[PATCH] D52944: AMDGPU: Add llvm.amdgcn.ds.ordered.add & swap

Mon Oct 8 07:55:26 PDT 2018

nhaehnle added inline comments.

================
Comment at: include/llvm/IR/IntrinsicsAMDGPU.td:397-399
+  // M0 = {hi16:address, lo16:waveID}. Allow passing M0 as a pointer, so that
+  // the bit packing can be optimized at the IR level.
+  [LLVMQualPointerType<llvm_i32_ty, 2>, // IntToPtr(M0)
----------------
I don't like having this as a pointer. It really isn't, so we're really kidding ourselves here.

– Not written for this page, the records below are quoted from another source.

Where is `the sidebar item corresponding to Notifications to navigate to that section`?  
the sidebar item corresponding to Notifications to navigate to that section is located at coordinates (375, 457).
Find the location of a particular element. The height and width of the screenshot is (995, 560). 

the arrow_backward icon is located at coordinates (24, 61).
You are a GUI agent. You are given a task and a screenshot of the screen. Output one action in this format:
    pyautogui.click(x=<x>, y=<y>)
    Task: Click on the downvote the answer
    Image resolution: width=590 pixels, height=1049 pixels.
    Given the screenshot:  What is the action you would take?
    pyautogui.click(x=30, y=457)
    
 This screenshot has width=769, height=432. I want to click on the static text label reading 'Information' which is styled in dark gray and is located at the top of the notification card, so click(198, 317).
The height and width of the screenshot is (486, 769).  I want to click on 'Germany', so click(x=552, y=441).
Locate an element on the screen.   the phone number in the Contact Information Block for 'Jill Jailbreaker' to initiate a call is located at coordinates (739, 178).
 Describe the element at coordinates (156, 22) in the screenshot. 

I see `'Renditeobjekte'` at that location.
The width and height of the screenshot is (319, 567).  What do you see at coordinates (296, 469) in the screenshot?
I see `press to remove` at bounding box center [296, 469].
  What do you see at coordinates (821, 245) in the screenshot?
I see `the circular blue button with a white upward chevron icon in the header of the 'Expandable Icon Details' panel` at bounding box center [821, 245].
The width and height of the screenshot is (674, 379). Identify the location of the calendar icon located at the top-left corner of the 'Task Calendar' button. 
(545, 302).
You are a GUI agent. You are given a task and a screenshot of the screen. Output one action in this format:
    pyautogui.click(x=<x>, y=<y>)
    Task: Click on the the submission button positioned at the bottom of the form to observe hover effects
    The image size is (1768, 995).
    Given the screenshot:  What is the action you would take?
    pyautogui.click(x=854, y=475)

This could just be an i32. Alternatively, and honestly preferably, this should be just the pointer to the honest-to-goodness address, and the waveID a separate operand. It should be possible to add the DAG nodes to build the M0 value in LowerINTRINSIC_W_CHAIN. Unless the DAG combine is unable to optimize that? (Or possibly even then, and we should fix the DAG combines...)

================
Comment at: include/llvm/IR/IntrinsicsAMDGPU.td:401-403
+   llvm_i32_ty, // ordering
+   llvm_i32_ty, // scope
+   llvm_i1_ty,  // isVolatile
----------------
The ordering / scope / isVolatile is a bit weird, but it's weird in the same way as the existing intrinsics, so fine by me.

================
Comment at: lib/Target/AMDGPU/SIISelLowering.cpp:5175-5176
+
+    if (WaveDone && !WaveRelease)
+      llvm_unreachable("ds_ordered_count: wave_done requires wave_release");
+
----------------
Use `report_fatal_error` (to support the non-Mesa compiler case).

================
Comment at: lib/Target/AMDGPU/SIISelLowering.cpp:5193
+    default:
+      llvm_unreachable("ds_ordered_count unsupported for this calling conv");
+    }
----------------
Same here.

Repository:
  rL LLVM

https://reviews.llvm.org/D52944